**What the task requires**
Quote the records verbatim, beginning at the line that contains "Given: Click the undo arrow icon" and stopping at the end of the records. Leave the pictures out of your answer.

**Screenshot and document pointing data**
━━━━━━━━━━━━━━━━
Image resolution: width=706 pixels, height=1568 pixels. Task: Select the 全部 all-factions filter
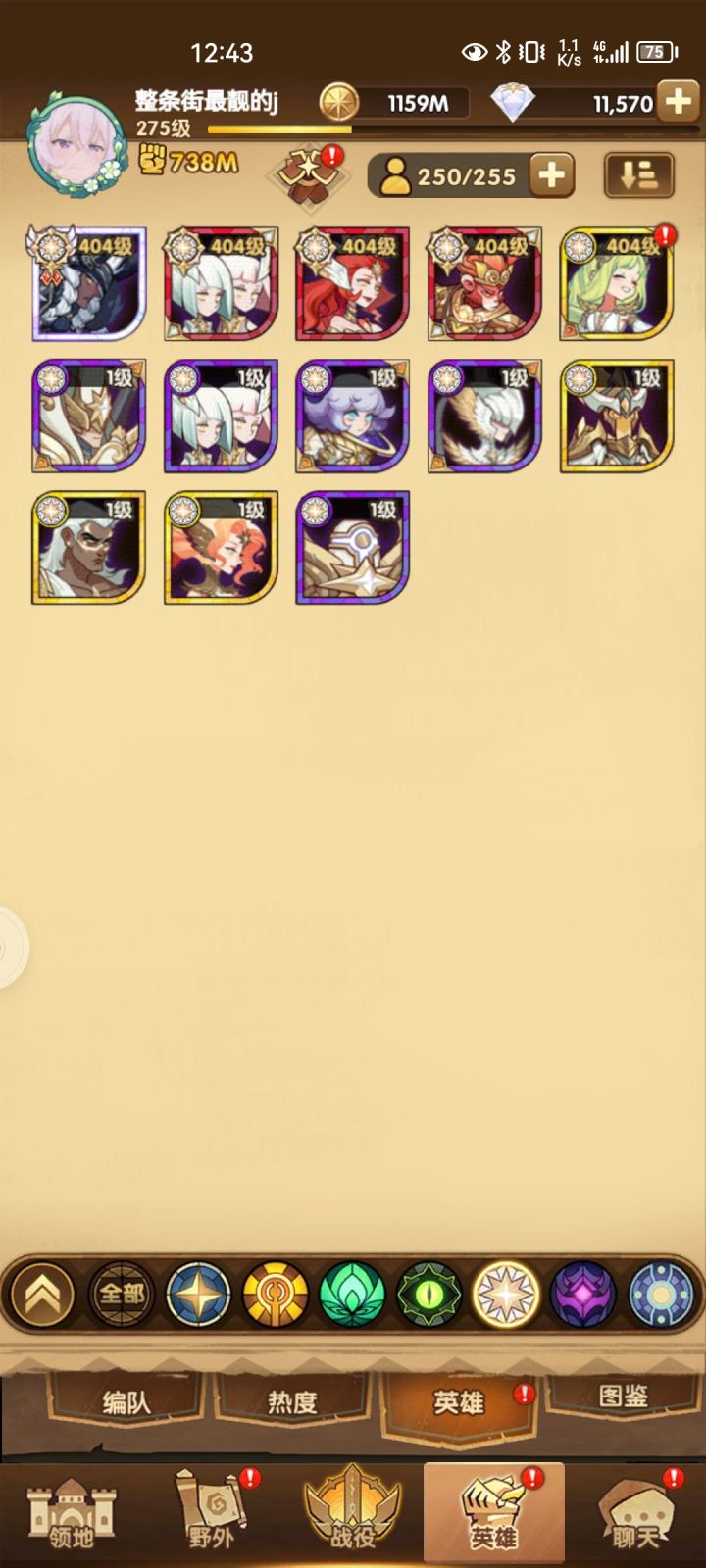(122, 1295)
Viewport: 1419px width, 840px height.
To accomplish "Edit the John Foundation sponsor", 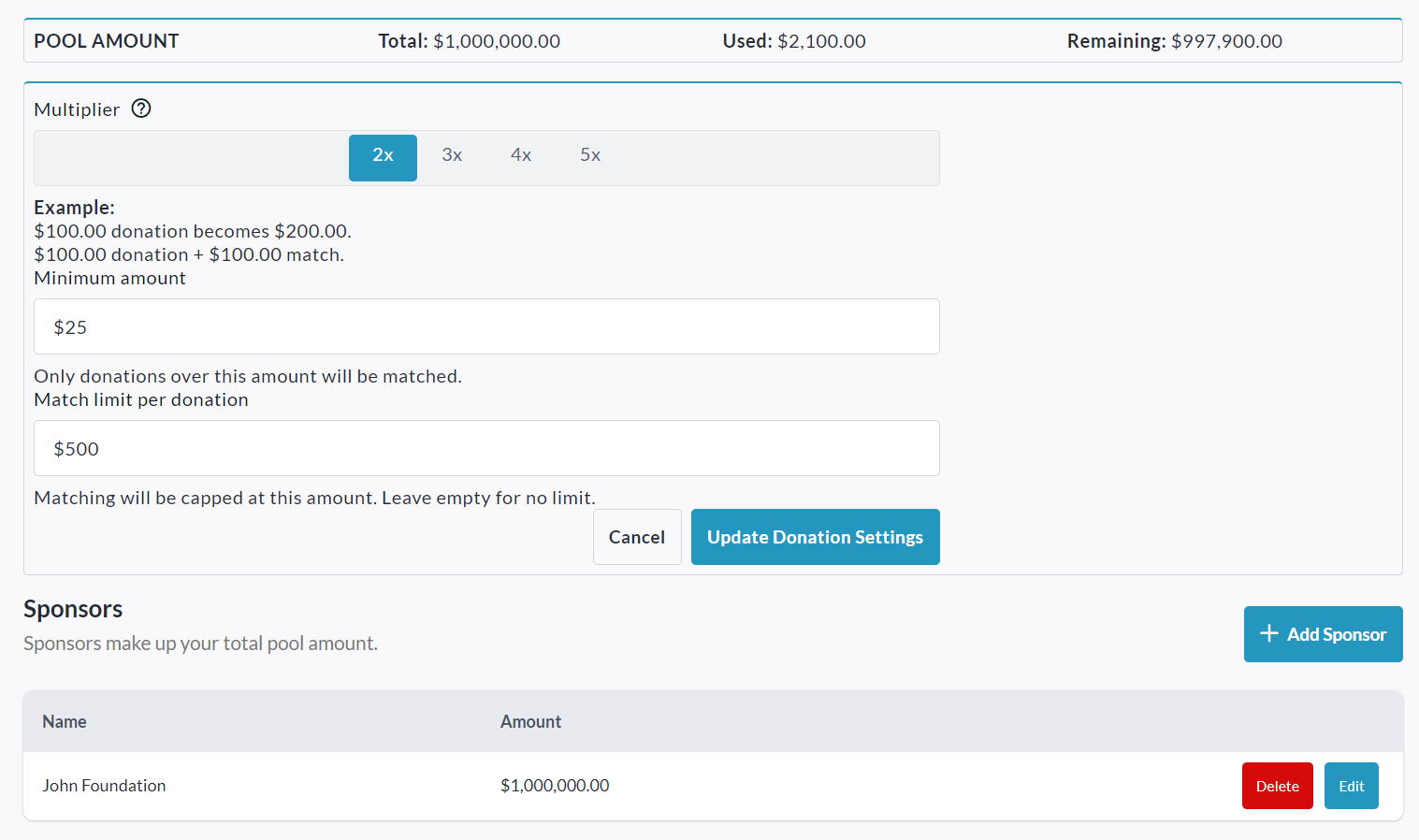I will click(1351, 786).
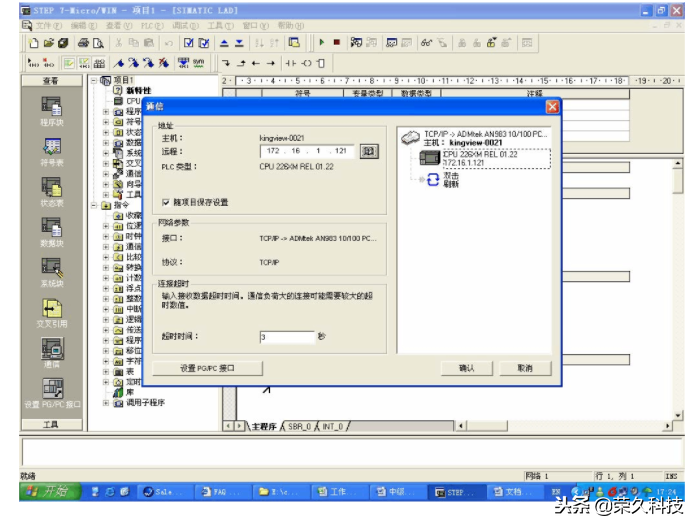
Task: Click the 设置 PG/PC 接口 button
Action: [207, 368]
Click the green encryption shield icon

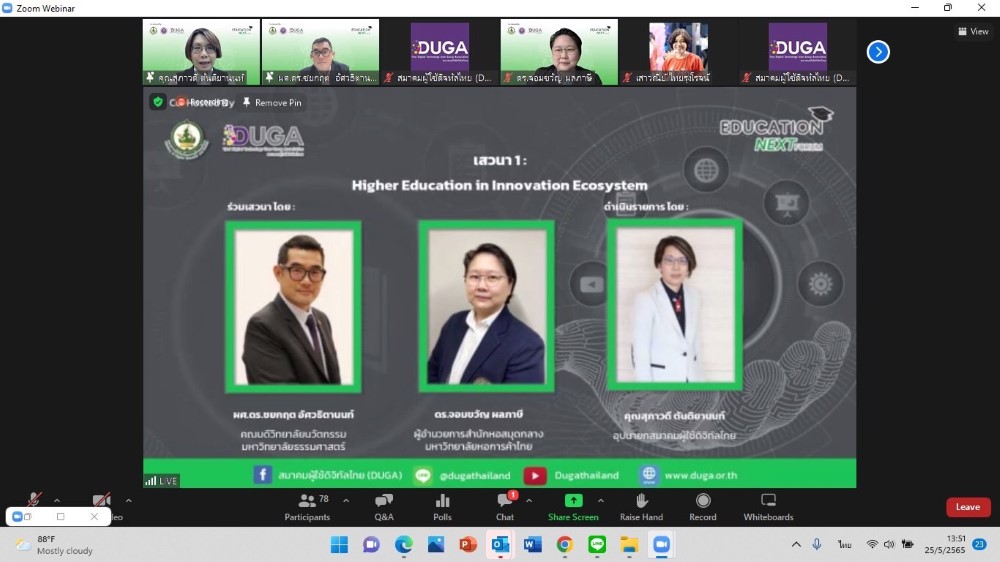(x=158, y=102)
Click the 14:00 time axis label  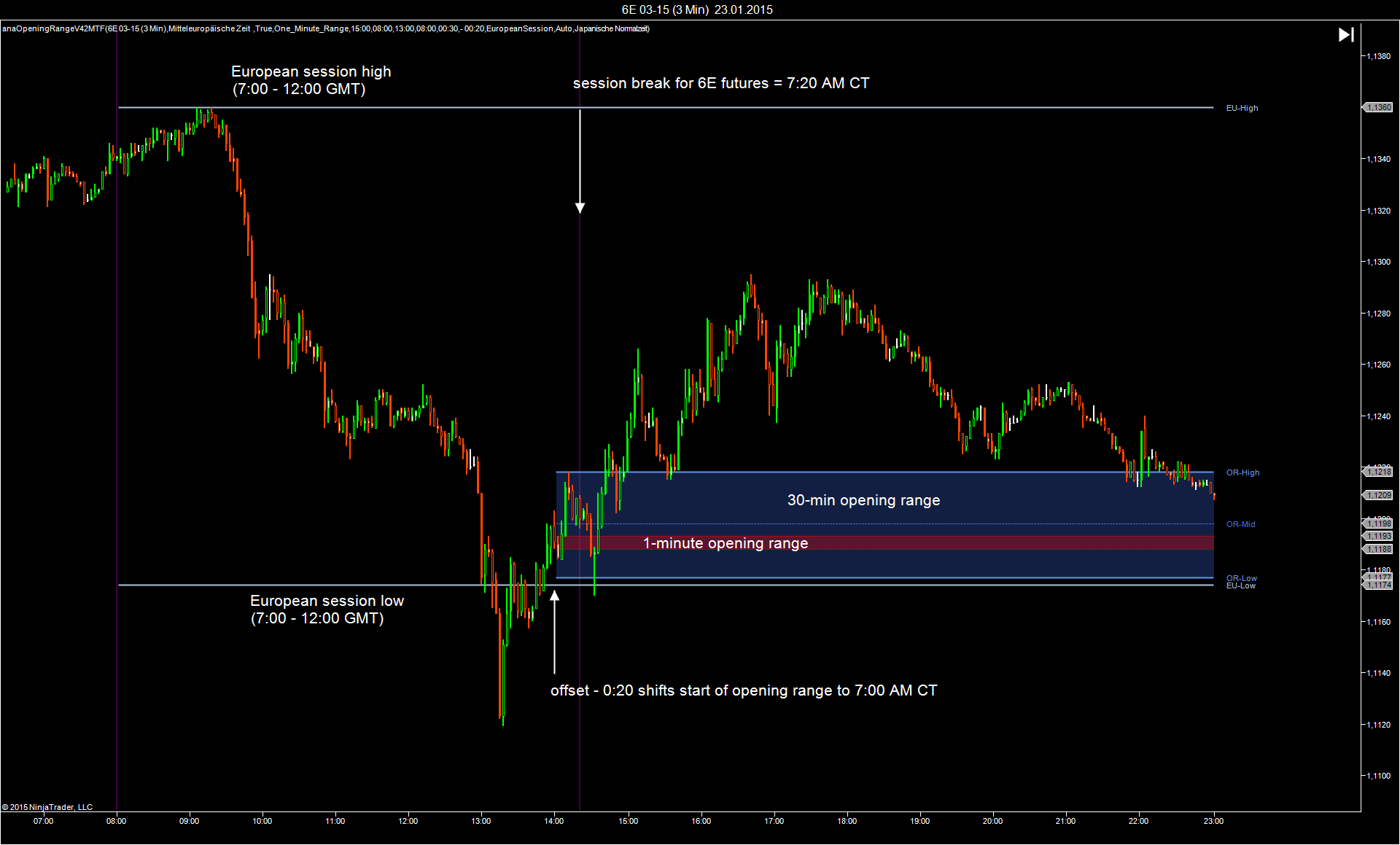tap(554, 821)
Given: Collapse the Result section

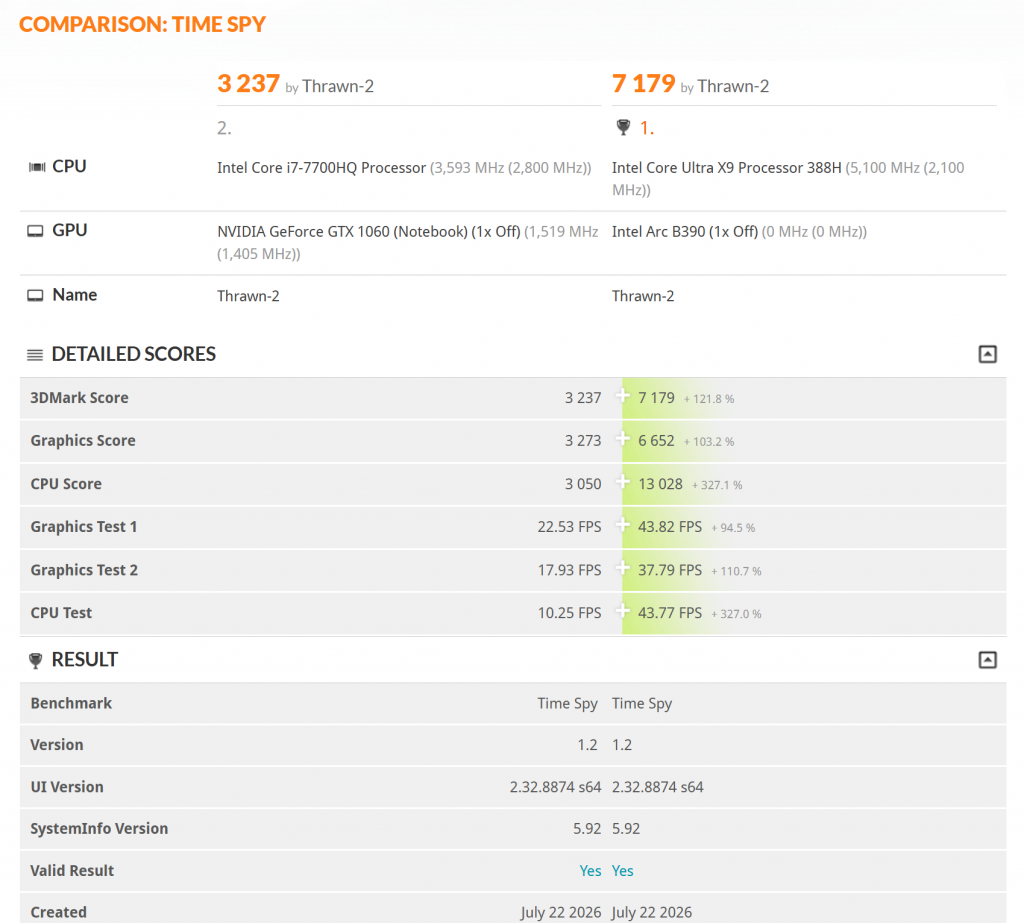Looking at the screenshot, I should click(x=987, y=660).
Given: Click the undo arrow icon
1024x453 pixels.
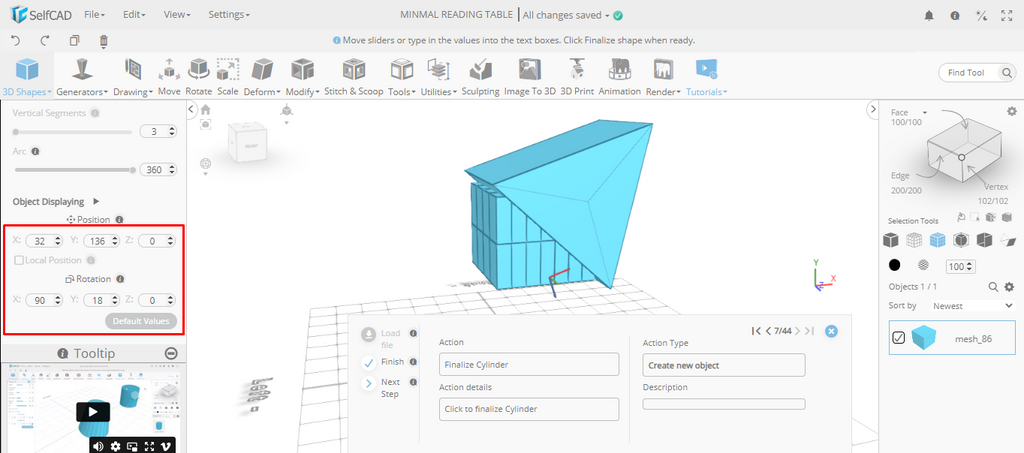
━━━━━━━━━━━━━━━━
**Result**
Given: Click the undo arrow icon
1024x453 pixels.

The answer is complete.